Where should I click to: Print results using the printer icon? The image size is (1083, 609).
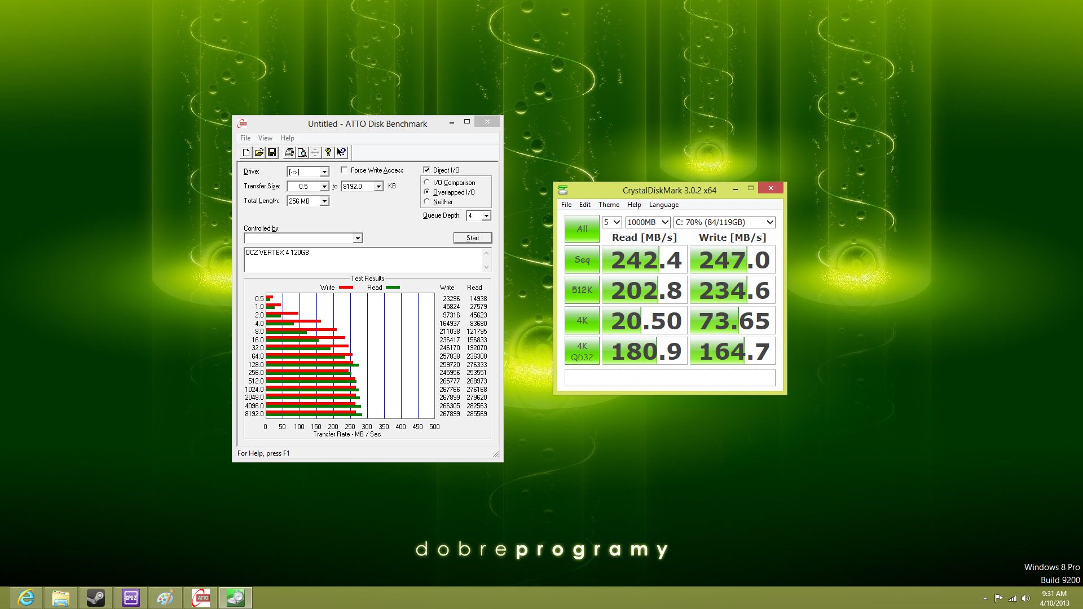point(289,152)
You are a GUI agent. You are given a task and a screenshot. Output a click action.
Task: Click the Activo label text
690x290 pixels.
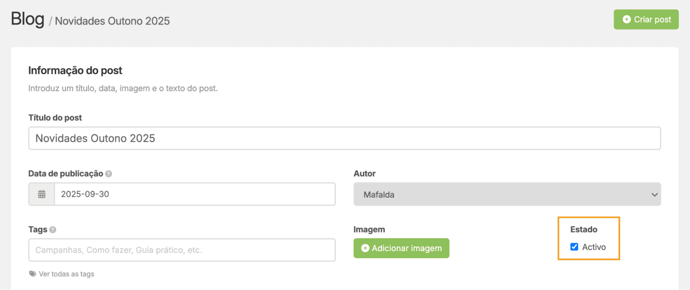pos(594,247)
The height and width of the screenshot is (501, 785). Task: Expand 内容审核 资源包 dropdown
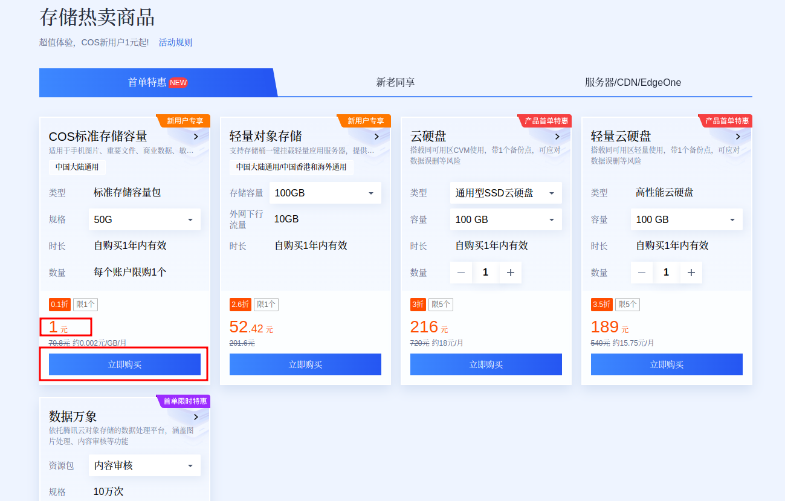tap(144, 465)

▶ _WORK TO COMPLETE_
A verbatim retyping of the listing, without any pictures, is the expected answer.

▶ _EXERCISE OUTPUT_
Where should I click to: Print results using the printer icon? The image size is (1083, 609).
point(289,152)
You are a GUI agent. You are given a task and a screenshot. Output a click action.
Task: Click the Activo label text
690x290 pixels.
pos(594,247)
The height and width of the screenshot is (501, 785). Task: Expand 内容审核 资源包 dropdown
tap(144, 465)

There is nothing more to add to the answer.